Scan the entries and copy each line where the word "showing" is present.

--- START ---

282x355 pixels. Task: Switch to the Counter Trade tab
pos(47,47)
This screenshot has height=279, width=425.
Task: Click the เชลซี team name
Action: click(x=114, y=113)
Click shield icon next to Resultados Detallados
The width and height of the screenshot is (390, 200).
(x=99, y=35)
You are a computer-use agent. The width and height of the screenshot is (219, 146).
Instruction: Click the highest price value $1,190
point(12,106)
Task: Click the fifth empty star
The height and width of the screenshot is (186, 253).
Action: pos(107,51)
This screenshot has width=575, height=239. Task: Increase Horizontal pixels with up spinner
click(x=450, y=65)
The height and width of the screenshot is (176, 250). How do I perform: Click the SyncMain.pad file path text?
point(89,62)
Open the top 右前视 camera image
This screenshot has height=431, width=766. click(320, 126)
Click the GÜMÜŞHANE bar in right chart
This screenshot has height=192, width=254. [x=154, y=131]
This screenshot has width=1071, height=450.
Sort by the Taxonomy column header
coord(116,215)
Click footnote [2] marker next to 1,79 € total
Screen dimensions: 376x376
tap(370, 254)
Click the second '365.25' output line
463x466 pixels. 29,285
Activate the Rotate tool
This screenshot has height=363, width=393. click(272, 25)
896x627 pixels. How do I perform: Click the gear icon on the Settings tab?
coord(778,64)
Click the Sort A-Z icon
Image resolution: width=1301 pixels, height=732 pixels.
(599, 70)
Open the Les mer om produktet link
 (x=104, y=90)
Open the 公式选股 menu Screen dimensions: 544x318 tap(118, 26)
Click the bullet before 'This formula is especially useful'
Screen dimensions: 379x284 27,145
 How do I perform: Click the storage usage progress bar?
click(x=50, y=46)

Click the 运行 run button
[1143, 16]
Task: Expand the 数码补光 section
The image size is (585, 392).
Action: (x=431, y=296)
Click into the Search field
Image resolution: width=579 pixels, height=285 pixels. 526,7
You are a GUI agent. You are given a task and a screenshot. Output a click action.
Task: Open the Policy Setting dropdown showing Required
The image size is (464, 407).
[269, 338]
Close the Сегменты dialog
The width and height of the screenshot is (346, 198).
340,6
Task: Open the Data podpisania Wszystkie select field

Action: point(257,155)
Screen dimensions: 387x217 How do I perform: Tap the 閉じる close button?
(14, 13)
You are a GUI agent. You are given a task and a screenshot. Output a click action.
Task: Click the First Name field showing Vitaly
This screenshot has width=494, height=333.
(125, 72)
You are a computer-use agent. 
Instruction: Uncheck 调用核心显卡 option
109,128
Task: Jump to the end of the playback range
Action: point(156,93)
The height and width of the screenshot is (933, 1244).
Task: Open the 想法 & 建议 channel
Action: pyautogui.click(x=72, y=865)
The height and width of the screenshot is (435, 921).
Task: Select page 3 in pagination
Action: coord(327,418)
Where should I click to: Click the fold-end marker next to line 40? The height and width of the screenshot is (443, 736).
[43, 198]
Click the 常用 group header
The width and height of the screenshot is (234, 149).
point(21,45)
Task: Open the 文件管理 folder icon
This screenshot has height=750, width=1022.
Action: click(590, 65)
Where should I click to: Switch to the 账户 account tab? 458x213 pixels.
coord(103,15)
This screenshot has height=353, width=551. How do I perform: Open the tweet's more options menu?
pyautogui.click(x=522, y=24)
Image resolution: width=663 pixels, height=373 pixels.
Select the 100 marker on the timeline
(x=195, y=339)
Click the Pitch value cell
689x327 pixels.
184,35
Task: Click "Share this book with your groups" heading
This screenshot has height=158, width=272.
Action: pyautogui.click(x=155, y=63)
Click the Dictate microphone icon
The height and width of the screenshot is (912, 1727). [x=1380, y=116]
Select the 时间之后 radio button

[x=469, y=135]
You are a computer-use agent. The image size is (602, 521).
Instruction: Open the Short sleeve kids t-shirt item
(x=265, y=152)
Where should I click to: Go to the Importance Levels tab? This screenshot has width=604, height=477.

--- END ---

== Solution to this problem ==
Task: Open the Policy Setting dropdown showing Required
Task: Click the First Name field showing Vitaly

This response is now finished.